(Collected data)
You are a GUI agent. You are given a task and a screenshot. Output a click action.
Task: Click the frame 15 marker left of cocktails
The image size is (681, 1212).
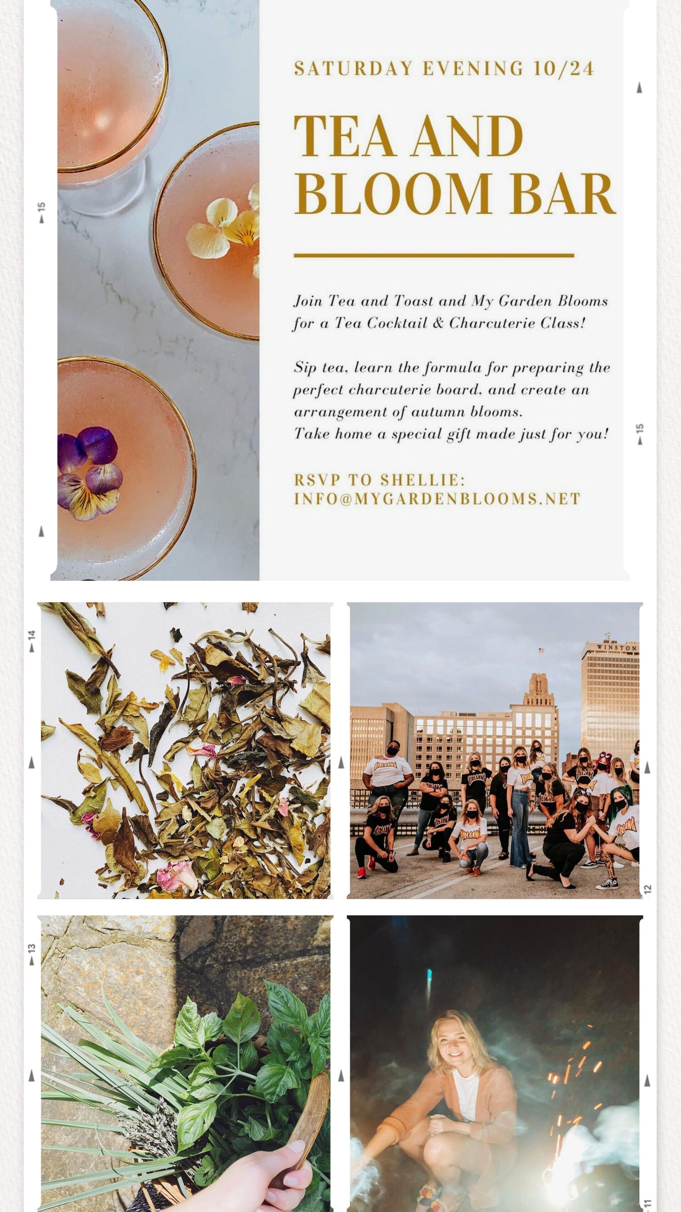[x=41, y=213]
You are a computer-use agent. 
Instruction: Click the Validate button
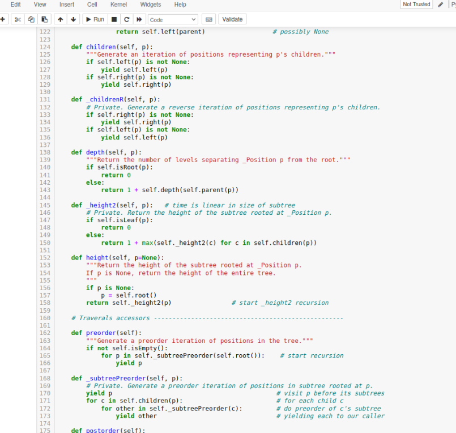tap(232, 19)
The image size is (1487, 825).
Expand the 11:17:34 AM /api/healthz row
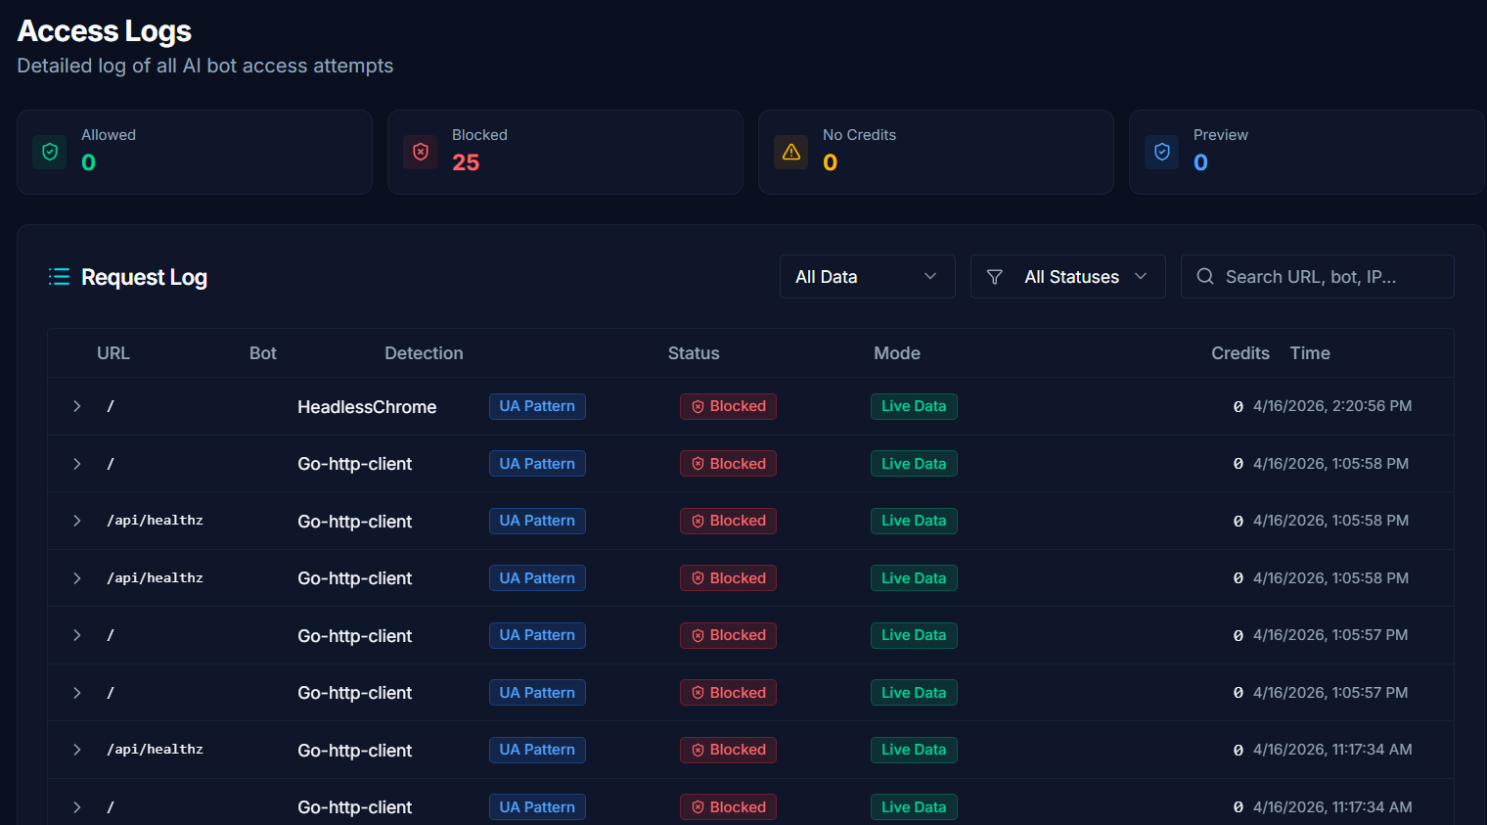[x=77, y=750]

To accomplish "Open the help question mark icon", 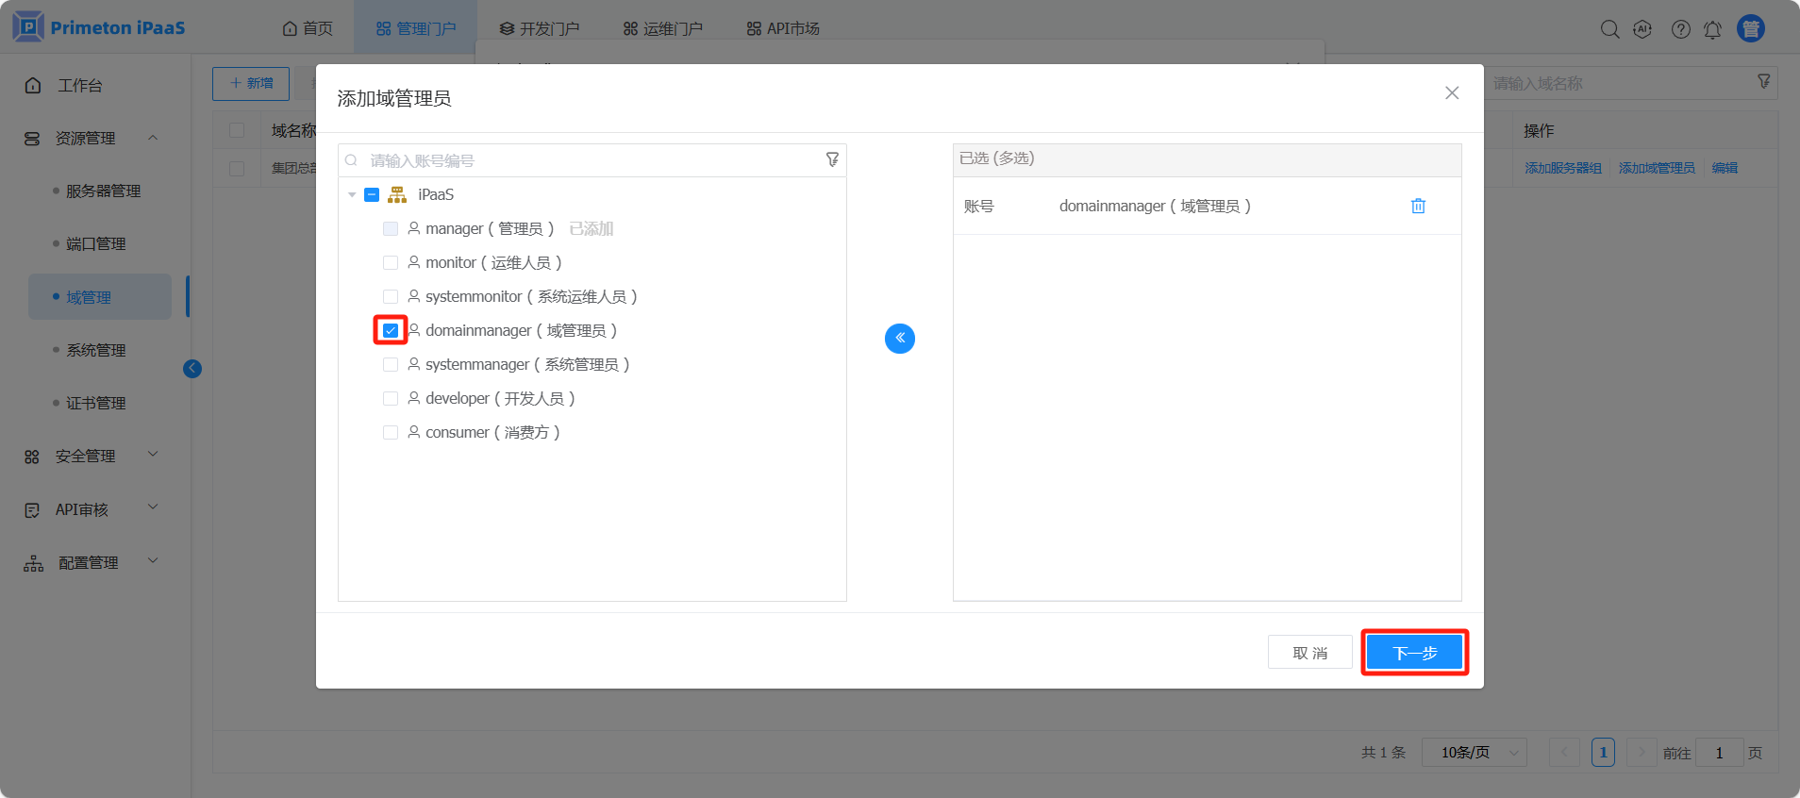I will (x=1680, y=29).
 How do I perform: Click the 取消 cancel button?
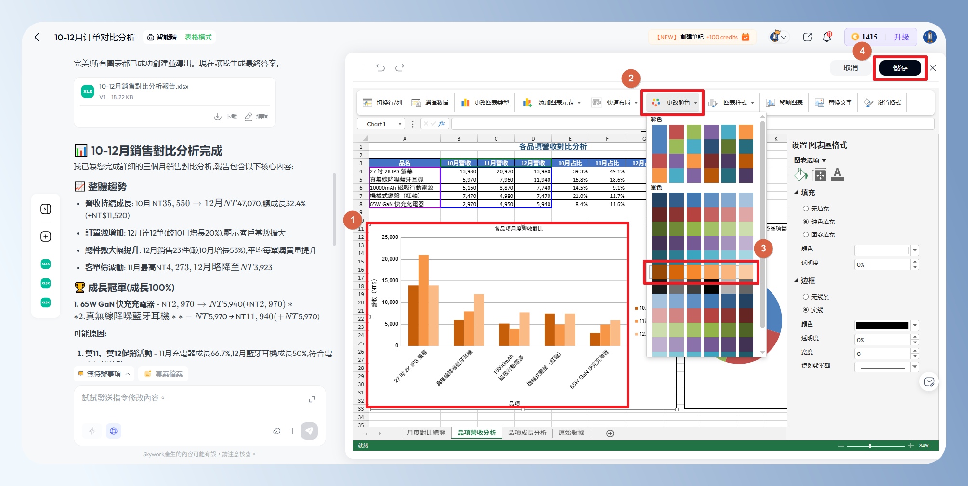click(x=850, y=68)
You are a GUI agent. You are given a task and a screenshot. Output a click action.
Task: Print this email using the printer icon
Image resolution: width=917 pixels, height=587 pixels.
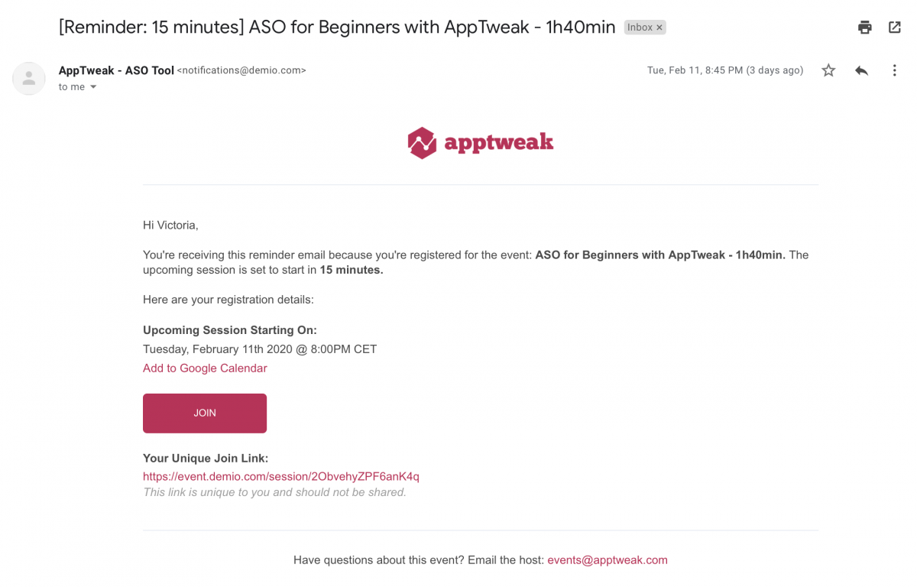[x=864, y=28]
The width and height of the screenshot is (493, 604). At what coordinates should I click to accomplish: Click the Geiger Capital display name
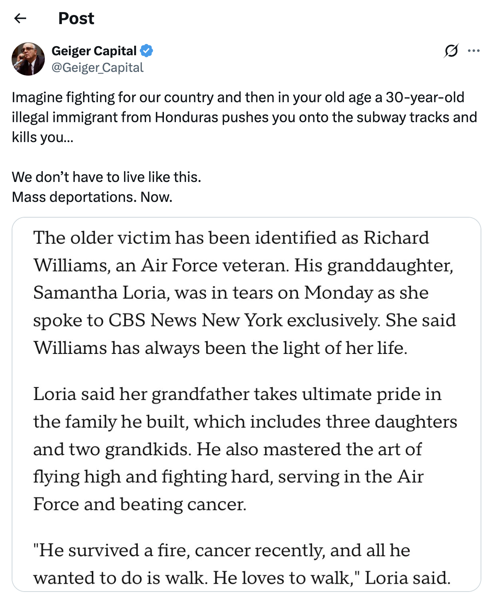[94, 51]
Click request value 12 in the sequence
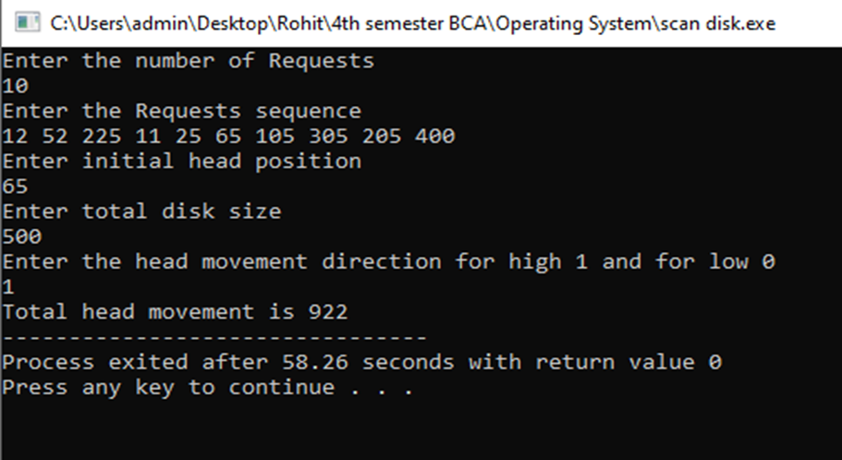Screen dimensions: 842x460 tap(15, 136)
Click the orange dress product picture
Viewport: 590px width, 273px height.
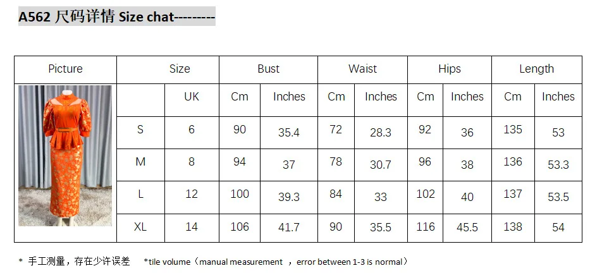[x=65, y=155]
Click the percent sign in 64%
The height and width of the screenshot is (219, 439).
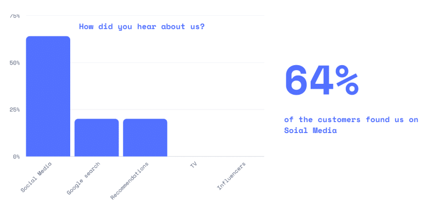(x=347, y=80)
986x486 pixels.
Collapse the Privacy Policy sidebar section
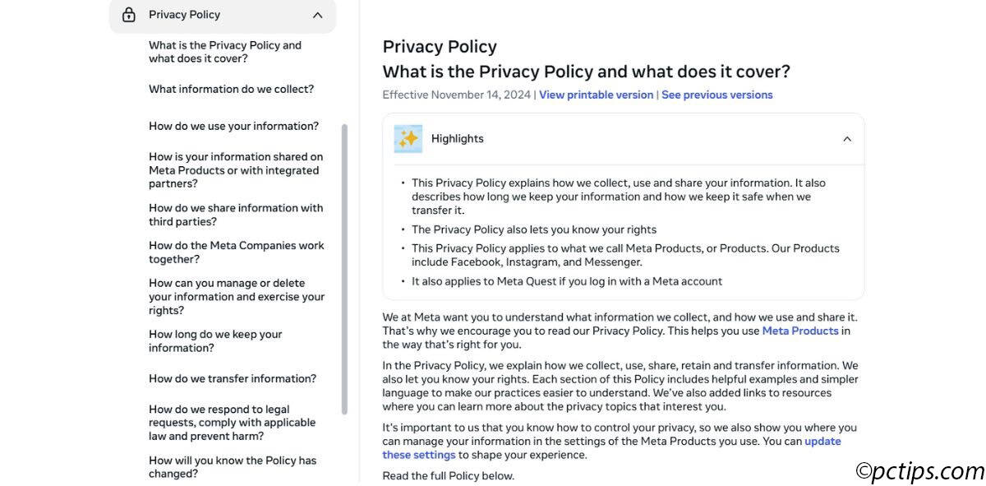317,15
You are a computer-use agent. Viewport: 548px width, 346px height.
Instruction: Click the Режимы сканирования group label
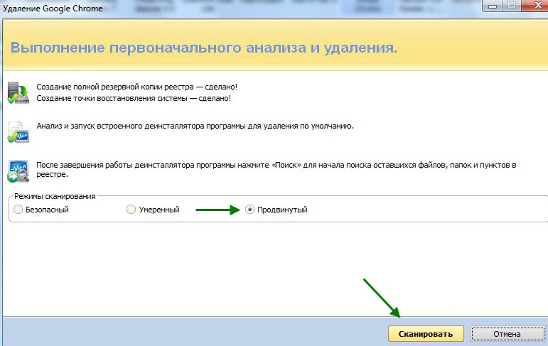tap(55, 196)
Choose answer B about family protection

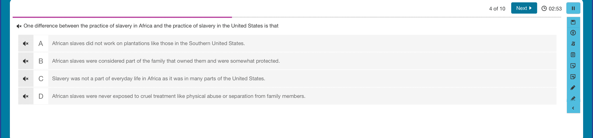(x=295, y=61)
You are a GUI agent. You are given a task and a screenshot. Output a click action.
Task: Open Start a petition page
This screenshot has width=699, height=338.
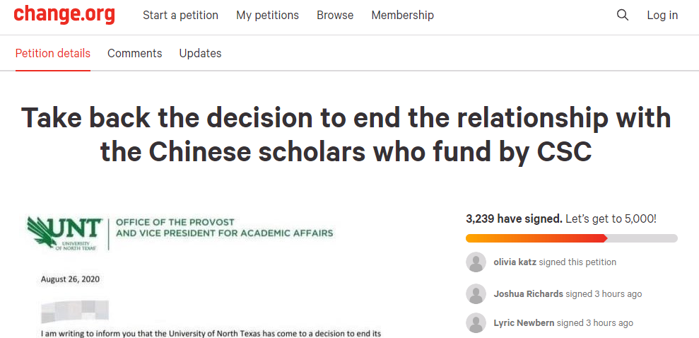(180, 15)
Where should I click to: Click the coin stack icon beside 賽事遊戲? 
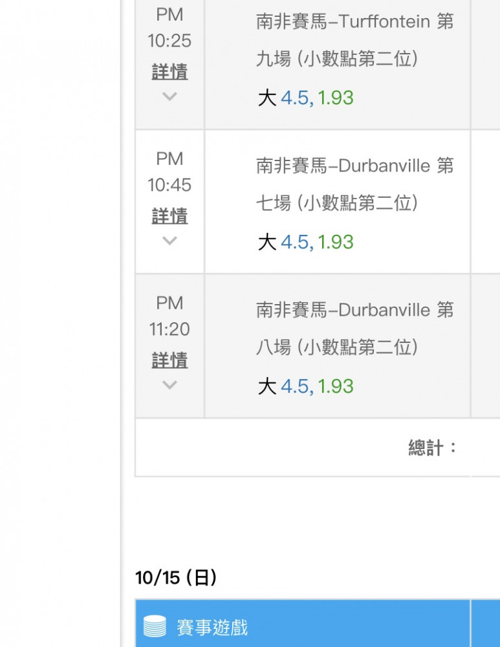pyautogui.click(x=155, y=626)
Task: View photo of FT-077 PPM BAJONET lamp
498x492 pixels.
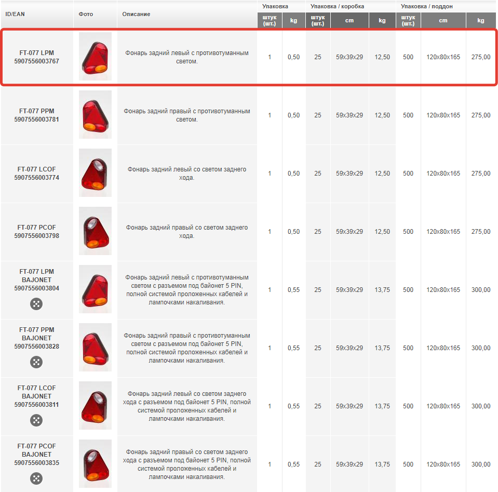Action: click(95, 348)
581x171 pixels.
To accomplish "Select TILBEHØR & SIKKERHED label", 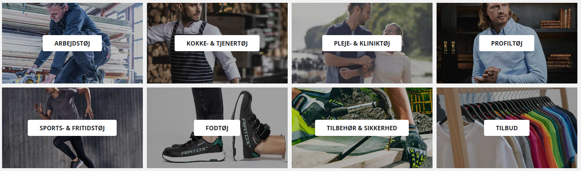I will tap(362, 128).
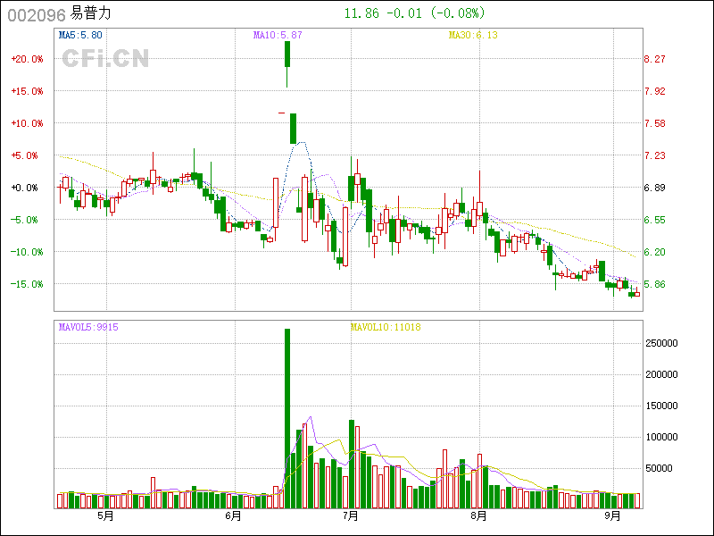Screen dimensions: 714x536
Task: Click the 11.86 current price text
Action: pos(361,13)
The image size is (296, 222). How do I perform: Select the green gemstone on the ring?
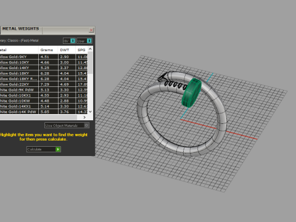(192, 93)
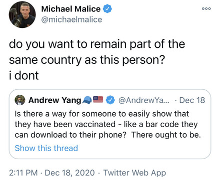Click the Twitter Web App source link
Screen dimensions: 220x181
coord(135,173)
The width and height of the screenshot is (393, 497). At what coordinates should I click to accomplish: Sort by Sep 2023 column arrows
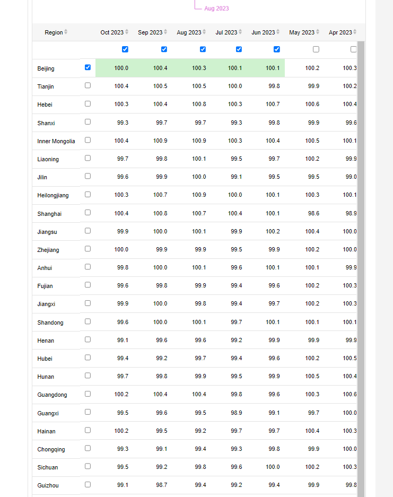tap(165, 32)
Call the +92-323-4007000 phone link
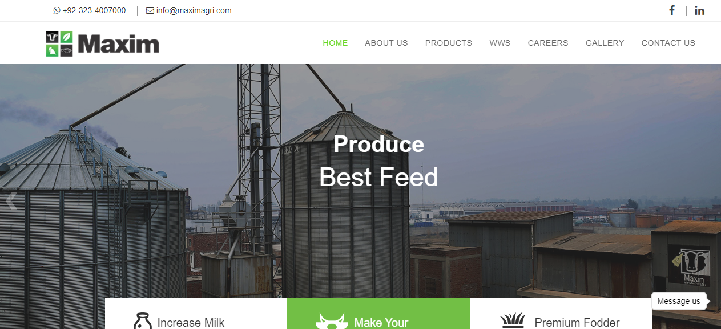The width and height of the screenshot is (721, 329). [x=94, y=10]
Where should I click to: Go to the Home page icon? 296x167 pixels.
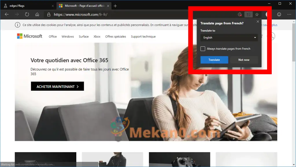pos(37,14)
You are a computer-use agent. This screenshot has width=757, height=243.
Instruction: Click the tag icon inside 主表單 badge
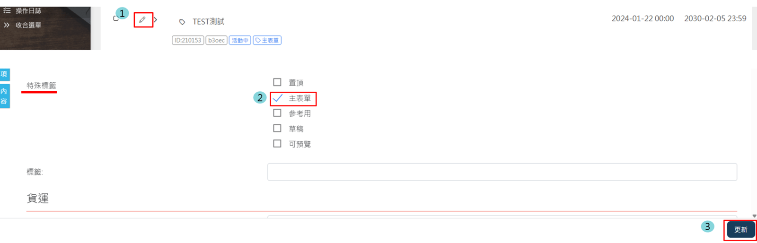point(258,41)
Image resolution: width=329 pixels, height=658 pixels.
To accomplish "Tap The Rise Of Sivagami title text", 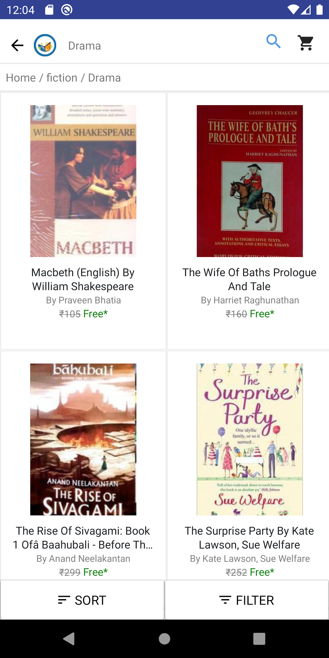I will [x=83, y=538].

#### EXERCISE OBJECTIVE:
In the data above, find the line containing "Call the +92-323-4007000 phone link" and the line containing "You are a computer-use agent. This". Copy exactly the stretch from the first through the second, both included, leaving out any picture.

#### ANSWER TO THE PROBLEM:
Call the +92-323-4007000 phone link
The width and height of the screenshot is (721, 329). [x=94, y=10]
Where should I click to: Go to the Home page icon? 296x167 pixels.
pos(37,14)
You are a computer-use agent. This screenshot has width=757, height=243.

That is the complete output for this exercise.